Benchmarks

This page covers two things: the analytical test functions shipped with gsax (useful for validating any sensitivity method against known ground truth) and timing comparisons against SALib.

Test Functions

gsax ships with analytical benchmark functions in gsax.benchmarks. Each submodule provides a PROBLEM definition, a batched evaluate(X) function, precomputed ANALYTICAL_S1 / ANALYTICAL_ST / ANALYTICAL_S2 arrays, and an analytical_indices(...) function for custom parameters.

`gsax.benchmarks.ishigami`

The Ishigami function: $f (x) = \sin (x_{1}) + A \sin^{2} (x_{2}) + B x_{3}^{4} \sin (x_{1})$ with $x_{i} \sim U [- π, π]$ .

A standard 3-parameter benchmark. Parameter $x_{3}$ has zero first-order effect but contributes through a higher-order interaction with $x_{1}$ , making it a good test for methods that must distinguish $S_{1} = 0$ from $S_{T} > 0$ .

Export	Description
`PROBLEM`	3 uniform inputs on $[- π, π]$
`evaluate(X, A=7.0, B=0.1)`	`(N, 3) -> (N,)`
`analytical_indices(A=7.0, B=0.1)`	Returns `(S1, ST, S2)` arrays
`ANALYTICAL_S1`, `ANALYTICAL_ST`, `ANALYTICAL_S2`	Precomputed for default A=7, B=0.1

`gsax.benchmarks.sobol_g`

The Sobol G-function: $g (x) = \prod_{j = 1}^{D} \frac{| 4 x_{j} - 2 | + a_{j}}{1 + a_{j}}$ with $x_{j} \sim U [0, 1]$ .

An 8-dimensional multiplicative benchmark.

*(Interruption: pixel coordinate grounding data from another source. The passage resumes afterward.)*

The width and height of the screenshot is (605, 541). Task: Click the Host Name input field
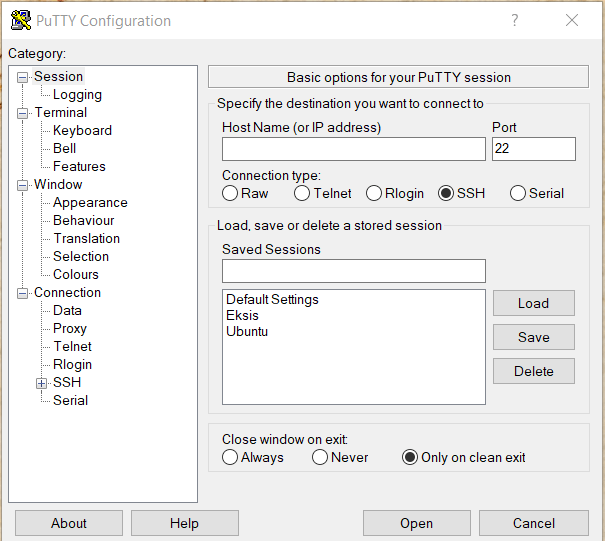point(353,149)
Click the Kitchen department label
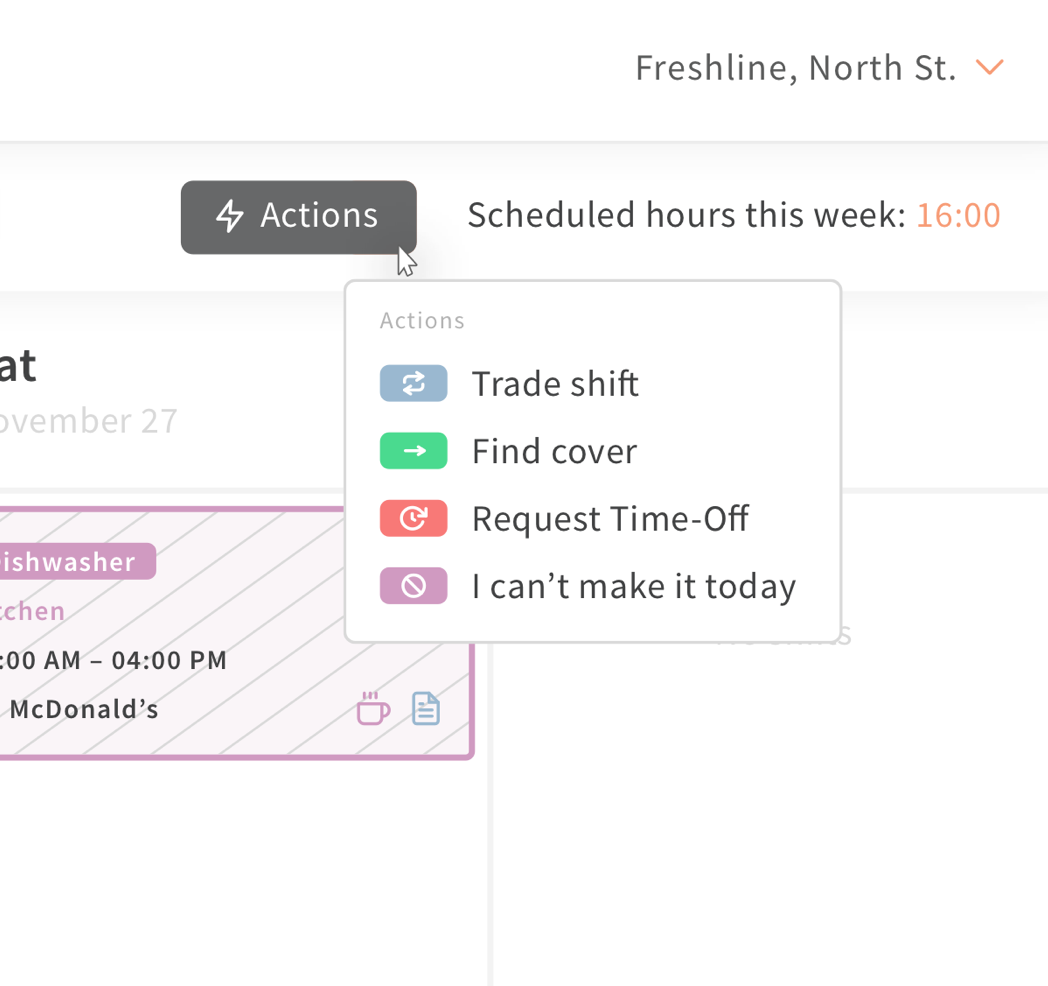 pyautogui.click(x=32, y=611)
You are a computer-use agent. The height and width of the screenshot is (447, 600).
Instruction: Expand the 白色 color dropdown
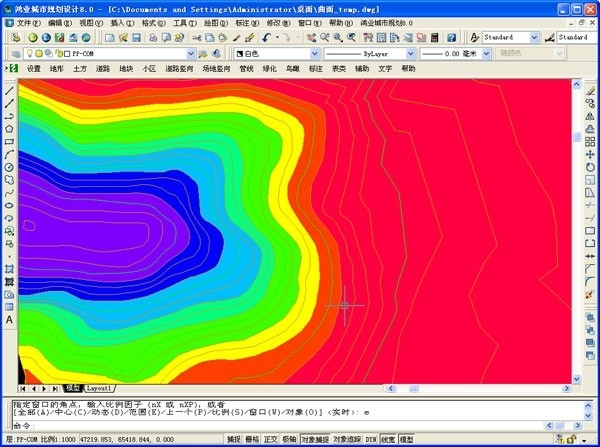click(x=315, y=54)
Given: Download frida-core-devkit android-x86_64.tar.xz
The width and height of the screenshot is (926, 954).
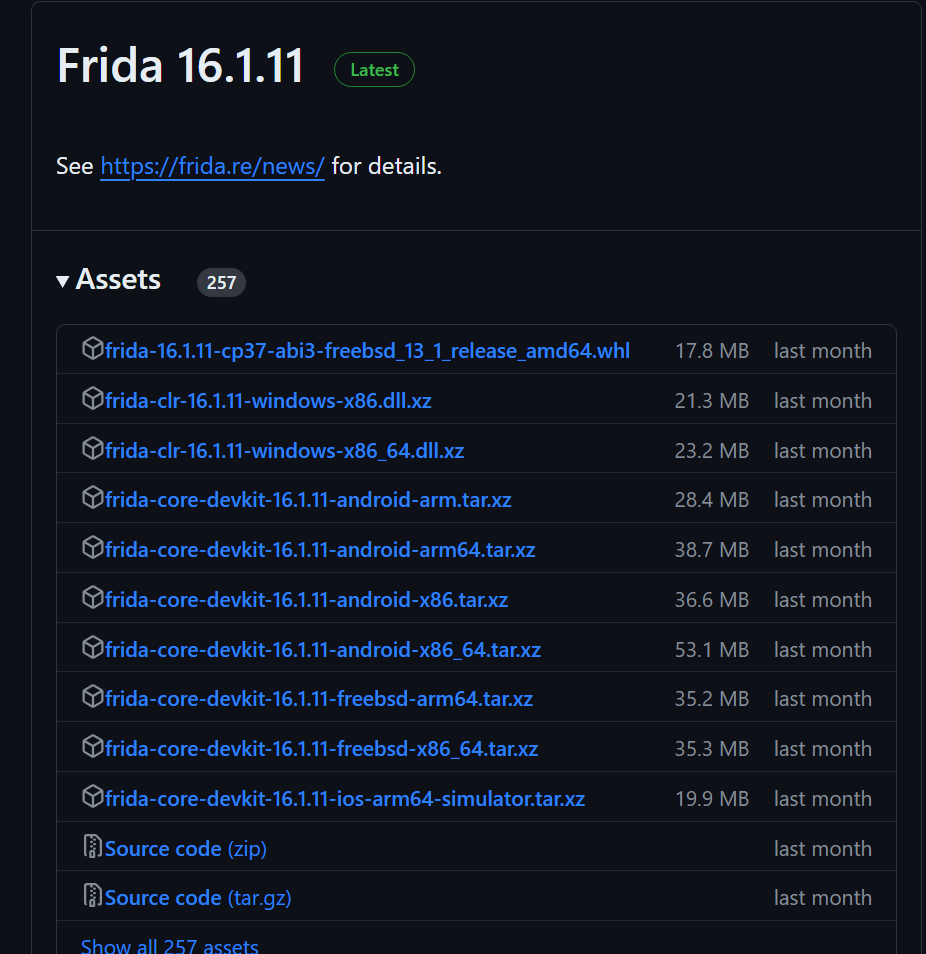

The a vector controls each parameter's importance: $a_{j} = 0$ makes $x_{j}$ maximally influential, large $a_{j}$ makes it nearly inert. The default creates four importance tiers.

Export	Description
`PROBLEM`	8 uniform inputs on $[0, 1]$
`evaluate(X, a=DEFAULT_A)`	`(N, 8) -> (N,)`
`analytical_indices(a=DEFAULT_A)`	Returns `(S1, ST, S2)` arrays
`ANALYTICAL_S1`, `ANALYTICAL_ST`, `ANALYTICAL_S2`	Precomputed for default `a`

`gsax.benchmarks.linear`

Linear additive model: $f (x) = \sum_{j} c_{j} x_{j}$ with $x_{j} \sim U [0, 1]$ .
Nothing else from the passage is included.